_TASK_. Rewrite the data below from its first line up to and including the line with "pyautogui.click(x=517, y=145)", substituting "Layers panel icon" for "History panel icon" and leaving everything else unchanged.

--- BEGIN MATERIAL ---

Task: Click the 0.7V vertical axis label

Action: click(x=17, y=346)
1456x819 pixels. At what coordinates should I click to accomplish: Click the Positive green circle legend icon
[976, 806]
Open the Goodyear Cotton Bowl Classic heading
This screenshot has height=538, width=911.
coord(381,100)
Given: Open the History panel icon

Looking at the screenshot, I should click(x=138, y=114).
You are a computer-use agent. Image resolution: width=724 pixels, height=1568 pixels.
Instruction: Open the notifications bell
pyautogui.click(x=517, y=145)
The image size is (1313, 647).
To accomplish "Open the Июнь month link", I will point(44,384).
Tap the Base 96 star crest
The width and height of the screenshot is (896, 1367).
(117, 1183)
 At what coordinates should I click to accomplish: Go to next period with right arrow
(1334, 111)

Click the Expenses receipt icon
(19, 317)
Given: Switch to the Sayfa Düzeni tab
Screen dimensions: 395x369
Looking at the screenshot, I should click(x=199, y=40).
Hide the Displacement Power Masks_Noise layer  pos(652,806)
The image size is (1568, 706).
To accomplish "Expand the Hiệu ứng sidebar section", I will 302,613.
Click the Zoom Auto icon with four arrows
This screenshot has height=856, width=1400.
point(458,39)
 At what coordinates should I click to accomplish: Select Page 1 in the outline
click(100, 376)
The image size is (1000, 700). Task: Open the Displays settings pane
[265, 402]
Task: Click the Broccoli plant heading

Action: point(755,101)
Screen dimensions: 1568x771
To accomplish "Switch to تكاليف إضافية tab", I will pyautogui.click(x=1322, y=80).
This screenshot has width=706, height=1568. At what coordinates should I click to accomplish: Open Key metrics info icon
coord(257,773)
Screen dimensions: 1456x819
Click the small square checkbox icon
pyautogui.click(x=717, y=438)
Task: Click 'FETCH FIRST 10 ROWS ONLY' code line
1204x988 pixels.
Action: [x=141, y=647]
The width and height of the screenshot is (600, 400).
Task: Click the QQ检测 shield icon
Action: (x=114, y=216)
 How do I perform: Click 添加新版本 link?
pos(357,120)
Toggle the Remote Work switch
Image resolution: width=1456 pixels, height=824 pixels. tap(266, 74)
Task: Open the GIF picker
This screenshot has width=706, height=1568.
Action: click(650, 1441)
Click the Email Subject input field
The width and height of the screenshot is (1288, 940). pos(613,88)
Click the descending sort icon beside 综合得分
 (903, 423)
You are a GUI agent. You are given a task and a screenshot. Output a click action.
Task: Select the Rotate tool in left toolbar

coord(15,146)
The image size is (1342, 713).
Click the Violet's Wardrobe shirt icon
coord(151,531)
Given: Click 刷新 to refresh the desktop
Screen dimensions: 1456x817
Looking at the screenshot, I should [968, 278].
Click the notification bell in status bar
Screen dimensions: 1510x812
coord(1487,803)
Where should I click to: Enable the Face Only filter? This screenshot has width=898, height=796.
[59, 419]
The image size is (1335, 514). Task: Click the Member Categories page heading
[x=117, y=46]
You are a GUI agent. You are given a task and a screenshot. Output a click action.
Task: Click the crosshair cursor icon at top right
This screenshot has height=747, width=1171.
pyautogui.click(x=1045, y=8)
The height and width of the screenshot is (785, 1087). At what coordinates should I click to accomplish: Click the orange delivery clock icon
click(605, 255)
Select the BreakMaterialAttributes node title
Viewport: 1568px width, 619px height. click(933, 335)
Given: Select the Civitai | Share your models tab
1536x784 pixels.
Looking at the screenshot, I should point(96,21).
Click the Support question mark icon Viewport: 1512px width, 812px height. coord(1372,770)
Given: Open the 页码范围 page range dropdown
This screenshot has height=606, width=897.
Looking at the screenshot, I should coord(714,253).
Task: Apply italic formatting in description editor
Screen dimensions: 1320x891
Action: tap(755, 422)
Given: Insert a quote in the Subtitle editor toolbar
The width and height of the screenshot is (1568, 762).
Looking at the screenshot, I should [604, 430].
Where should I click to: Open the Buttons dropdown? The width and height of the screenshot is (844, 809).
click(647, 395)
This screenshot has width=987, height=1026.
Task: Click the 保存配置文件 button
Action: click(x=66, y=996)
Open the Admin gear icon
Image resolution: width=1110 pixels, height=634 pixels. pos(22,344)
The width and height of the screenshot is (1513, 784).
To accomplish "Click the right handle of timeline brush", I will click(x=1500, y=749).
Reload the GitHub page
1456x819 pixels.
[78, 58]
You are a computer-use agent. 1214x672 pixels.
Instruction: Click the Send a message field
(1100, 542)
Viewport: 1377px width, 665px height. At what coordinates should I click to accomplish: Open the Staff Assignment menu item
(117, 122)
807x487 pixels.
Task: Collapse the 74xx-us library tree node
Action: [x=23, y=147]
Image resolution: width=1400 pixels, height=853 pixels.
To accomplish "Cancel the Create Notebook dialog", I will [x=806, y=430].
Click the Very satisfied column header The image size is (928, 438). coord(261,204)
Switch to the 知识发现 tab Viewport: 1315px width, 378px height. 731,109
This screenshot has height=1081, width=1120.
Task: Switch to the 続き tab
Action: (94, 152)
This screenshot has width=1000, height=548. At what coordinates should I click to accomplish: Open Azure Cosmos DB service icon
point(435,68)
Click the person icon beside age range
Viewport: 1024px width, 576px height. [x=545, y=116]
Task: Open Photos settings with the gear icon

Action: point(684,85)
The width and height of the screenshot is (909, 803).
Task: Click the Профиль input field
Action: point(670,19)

--- END MATERIAL ---

_OUTPUT OF THE EXERCISE_.
Task: Click the 0.7V vertical axis label

Action: click(x=17, y=346)
1456x819 pixels. At what coordinates should I click to accomplish: Click the Positive green circle legend icon
[976, 806]
Open the Goodyear Cotton Bowl Classic heading
This screenshot has height=538, width=911.
coord(381,100)
Given: Open the Layers panel icon

Looking at the screenshot, I should click(x=138, y=114).
You are a computer-use agent. Image resolution: width=724 pixels, height=1568 pixels.
Instruction: Open the notifications bell
pyautogui.click(x=517, y=145)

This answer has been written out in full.